Protokol Pesta Pernikahan Dilonggarkan, Pengantin Boleh Tak Bermasker
Infografis Protokol Pernikahan (Solopos/Whisnupaksa)

Solopos.com, SOLO — Pemerintah Kota (Pemkot) Solo terus memberikan kelonggaran-kelonggaran aktivitas dan pemanfaatan fasilitas umum. Salah satunya pada pesta pernikahan di gedung, mempelai, orang tua dan besaan boleh tidak menggunakan masker.

Hal tersebut disampaikan Wali Kota Solo, F.X. Hadi Rudyatmo saat memberi sambutan pada acara penyerahan bantuan perkerasan (paving block) dari Perkumpulan Masyarakat Surakarta (PMS) kepada Pemkot di SDN Purwodiningratan, Jebres, Solo, Sabtu (27/6/2020).

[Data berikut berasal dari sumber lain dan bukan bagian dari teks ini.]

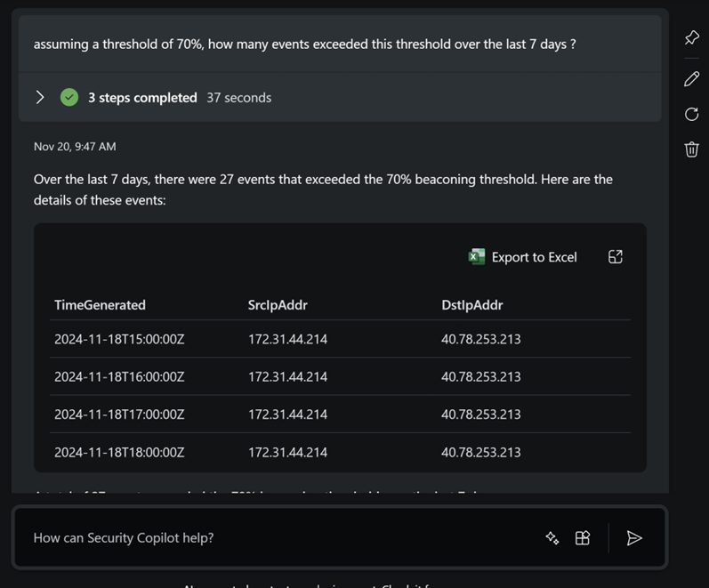Expand the 3 steps completed section
This screenshot has height=588, width=709.
pyautogui.click(x=40, y=97)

Namun Rudy, sapaan akrab Wali Kota, tetap memberi syarat penerapan protokol kesehatan pencegahan persebaran Covid-19.

“Pesta pernikahan ini sudah kami buatkan acuan. Pengantin, orang tua dan mertua tetap berada di pelaminan tanpa masker. Tidak ada acara bedol manten, tidak boleh ada salaman. Begitu juga dengan hidangan, disajikan dengan piring terbang tetapi tidak boleh digeser [estafet] oleh tamu. Tamu diberi piring satu persatu oleh petugas. [Pelonggaran ini karena] pernikahan adalah momen sekali seumur hidup bagi pasangan,” ujarnya.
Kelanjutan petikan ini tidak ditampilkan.